Résumé de la décision
Mme B A a déposé une requête le 13 décembre 2022, contestant le refus de la société Free Dom de conclure une rupture conventionnelle de son contrat de travail et demandant le versement d'une somme d'argent. Le tribunal a rejeté sa requête, considérant qu'il s'agissait d'un litige relevant de la compétence des conseils de prud'hommes, et non de la juridiction administrative.
Arguments pertinents
1. Incompétence de la juridiction administrative : La décision souligne que le litige concernant la rupture conventionnelle d'un contrat de travail ne peut être traité par le tribunal administratif. En effet, selon l'article L. 1237-14 du Code du travail, "tout litige concernant la convention, l'homologation ou le refus d'homologation relève de la compétence du conseil des prud'hommes".
2. Nature de la rupture conventionnelle : La décision rappelle que la rupture conventionnelle est un accord entre l'employeur et le salarié, qui ne peut être imposé par l'une ou l'autre des parties, comme le stipule l'article L. 1237-11 du Code du travail. Cela renforce l'idée que les litiges relatifs à ce type de rupture doivent être examinés par les prud'hommes.

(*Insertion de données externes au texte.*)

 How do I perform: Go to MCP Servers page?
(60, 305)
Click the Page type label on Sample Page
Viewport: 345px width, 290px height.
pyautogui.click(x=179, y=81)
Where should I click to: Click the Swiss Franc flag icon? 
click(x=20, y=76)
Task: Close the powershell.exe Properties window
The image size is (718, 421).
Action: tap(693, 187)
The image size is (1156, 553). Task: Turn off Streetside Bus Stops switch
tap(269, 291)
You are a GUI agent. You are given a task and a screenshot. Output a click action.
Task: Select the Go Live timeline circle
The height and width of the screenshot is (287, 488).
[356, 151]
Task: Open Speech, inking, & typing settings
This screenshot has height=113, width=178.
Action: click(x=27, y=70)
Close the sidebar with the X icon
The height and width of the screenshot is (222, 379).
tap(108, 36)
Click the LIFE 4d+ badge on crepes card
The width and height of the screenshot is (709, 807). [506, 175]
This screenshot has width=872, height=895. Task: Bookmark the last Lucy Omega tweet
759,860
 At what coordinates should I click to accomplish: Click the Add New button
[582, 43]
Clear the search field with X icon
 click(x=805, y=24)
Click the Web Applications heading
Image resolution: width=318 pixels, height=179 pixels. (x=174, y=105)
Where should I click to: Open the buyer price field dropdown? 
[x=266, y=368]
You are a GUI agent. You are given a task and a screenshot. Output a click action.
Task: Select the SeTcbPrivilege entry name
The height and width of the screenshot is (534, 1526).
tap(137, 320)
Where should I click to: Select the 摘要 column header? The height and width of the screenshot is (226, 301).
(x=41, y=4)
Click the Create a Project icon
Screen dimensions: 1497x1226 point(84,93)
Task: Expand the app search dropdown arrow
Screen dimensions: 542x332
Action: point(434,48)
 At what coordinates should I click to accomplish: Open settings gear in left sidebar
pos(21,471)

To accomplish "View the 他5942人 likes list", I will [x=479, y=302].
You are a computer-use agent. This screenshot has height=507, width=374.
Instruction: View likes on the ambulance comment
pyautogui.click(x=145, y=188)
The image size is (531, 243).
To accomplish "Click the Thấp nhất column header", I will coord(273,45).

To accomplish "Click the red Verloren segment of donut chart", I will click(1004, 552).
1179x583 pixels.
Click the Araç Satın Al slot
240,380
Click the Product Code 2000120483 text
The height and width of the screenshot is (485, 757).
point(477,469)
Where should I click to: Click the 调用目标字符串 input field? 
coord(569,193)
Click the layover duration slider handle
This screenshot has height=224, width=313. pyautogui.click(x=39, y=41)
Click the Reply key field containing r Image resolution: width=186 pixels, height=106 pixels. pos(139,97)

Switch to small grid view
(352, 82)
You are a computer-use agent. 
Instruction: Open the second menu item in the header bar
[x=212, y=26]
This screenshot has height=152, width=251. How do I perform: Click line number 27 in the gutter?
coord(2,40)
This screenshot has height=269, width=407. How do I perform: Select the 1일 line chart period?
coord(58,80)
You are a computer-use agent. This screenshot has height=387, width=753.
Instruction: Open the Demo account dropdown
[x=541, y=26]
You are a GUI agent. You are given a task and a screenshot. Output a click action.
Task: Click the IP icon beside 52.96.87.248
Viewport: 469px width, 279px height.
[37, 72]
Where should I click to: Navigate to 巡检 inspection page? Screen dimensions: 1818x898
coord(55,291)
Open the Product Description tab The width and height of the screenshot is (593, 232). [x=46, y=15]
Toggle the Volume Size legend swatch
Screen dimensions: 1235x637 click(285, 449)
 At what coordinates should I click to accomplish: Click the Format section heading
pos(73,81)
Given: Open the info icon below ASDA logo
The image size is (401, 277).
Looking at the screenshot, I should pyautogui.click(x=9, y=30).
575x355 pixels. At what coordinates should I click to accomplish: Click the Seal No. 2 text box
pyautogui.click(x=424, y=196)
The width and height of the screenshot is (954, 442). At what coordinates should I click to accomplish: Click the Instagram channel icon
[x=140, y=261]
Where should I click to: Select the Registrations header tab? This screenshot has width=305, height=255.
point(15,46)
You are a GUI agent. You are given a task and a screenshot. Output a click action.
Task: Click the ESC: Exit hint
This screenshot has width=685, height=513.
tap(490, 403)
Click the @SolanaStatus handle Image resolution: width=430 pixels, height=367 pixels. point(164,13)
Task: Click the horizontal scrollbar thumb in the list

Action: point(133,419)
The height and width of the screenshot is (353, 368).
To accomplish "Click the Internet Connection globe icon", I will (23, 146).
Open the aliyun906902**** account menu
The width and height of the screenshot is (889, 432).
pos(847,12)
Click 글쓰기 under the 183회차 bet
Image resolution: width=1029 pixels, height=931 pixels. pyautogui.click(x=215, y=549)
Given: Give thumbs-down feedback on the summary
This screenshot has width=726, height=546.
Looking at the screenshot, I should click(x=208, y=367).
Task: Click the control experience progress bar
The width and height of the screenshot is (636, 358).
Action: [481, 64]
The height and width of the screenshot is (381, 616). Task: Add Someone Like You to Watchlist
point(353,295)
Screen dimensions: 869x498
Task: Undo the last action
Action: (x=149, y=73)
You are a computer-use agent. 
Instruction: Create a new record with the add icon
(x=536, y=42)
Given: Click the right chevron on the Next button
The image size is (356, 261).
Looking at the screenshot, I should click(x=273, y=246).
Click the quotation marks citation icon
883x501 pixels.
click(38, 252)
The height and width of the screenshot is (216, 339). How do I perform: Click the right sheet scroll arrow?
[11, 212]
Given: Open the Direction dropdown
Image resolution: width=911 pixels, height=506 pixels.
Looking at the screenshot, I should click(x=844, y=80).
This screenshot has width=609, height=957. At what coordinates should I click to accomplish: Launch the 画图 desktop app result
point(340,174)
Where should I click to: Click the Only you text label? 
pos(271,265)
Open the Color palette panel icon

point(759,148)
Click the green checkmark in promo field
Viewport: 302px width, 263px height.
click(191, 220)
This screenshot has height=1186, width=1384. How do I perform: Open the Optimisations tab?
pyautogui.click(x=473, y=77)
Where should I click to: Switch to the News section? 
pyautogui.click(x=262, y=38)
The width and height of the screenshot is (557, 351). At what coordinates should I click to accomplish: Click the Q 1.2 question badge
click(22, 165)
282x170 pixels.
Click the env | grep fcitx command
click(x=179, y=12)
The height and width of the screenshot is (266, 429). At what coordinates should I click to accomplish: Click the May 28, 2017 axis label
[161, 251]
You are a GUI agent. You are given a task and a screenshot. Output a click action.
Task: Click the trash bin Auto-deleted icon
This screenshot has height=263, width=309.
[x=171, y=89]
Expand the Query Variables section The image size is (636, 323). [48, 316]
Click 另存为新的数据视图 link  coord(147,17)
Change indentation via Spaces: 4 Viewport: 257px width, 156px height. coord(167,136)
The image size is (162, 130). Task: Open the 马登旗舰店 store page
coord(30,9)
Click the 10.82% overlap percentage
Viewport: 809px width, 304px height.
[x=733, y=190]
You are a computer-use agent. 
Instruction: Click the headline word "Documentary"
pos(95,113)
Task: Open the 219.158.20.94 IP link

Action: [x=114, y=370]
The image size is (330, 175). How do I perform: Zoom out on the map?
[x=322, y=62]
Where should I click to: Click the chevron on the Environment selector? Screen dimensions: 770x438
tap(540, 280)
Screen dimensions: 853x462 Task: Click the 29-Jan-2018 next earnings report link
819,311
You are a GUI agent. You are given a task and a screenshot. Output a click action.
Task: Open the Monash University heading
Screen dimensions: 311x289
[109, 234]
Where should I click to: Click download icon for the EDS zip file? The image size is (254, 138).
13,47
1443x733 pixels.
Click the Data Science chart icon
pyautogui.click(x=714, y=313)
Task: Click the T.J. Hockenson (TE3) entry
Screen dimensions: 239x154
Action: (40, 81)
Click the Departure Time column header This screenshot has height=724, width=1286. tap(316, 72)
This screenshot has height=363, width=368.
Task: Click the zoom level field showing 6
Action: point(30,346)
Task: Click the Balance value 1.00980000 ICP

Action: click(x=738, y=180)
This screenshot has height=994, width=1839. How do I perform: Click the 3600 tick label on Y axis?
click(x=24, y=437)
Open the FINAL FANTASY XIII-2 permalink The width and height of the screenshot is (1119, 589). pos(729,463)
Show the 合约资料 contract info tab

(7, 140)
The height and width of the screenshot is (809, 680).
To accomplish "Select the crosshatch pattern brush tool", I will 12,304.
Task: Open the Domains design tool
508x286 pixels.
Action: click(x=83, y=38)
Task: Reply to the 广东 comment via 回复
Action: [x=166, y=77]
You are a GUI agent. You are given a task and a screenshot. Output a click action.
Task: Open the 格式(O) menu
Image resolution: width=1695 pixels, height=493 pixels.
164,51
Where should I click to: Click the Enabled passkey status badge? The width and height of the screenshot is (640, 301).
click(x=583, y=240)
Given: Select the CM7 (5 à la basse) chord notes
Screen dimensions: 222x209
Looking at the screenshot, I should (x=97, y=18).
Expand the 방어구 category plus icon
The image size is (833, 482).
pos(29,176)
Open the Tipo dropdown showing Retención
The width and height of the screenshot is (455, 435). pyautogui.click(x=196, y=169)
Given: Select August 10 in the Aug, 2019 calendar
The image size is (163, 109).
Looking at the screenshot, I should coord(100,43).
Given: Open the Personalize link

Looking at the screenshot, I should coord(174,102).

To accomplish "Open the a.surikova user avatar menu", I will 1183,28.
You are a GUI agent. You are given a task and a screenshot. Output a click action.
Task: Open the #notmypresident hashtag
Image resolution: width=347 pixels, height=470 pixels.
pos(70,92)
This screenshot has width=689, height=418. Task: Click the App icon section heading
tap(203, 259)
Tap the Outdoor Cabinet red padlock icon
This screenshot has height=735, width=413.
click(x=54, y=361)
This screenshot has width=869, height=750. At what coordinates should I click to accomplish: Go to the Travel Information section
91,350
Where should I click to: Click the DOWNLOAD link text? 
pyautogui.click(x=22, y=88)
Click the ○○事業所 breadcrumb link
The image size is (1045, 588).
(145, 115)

Interprétations et citations légales
1. Article L. 1237-11 du Code du travail : Cet article précise que "l'employeur et le salarié peuvent convenir en commun des conditions de la rupture du contrat de travail qui les lie". Cela souligne que la rupture conventionnelle est un processus consensuel, excluant toute imposition unilatérale.
2. Article L. 1237-14 du Code du travail : Cet article établit clairement que "tout litige concernant la convention, l'homologation ou le refus d'homologation relève de la compétence du conseil des prud'hommes". Cette disposition est cruciale car elle détermine le cadre juridique approprié pour traiter les différends liés aux ruptures conventionnelles.
3. Article R. 222-1 du Code de justice administrative : Cet article permet aux présidents de formation de jugement de rejeter les requêtes ne relevant manifestement pas de la compétence de la juridiction administrative. Dans ce cas, le tribunal a appliqué cette disposition pour conclure que la requête de Mme A ne pouvait être examinée par la juridiction administrative.
En somme, la décision met en lumière la nécessité de respecter les compétences juridictionnelles établies par le Code du travail, en particulier en ce qui concerne les litiges liés aux ruptures conventionnelles, qui doivent être portés devant les conseils de prud'hommes.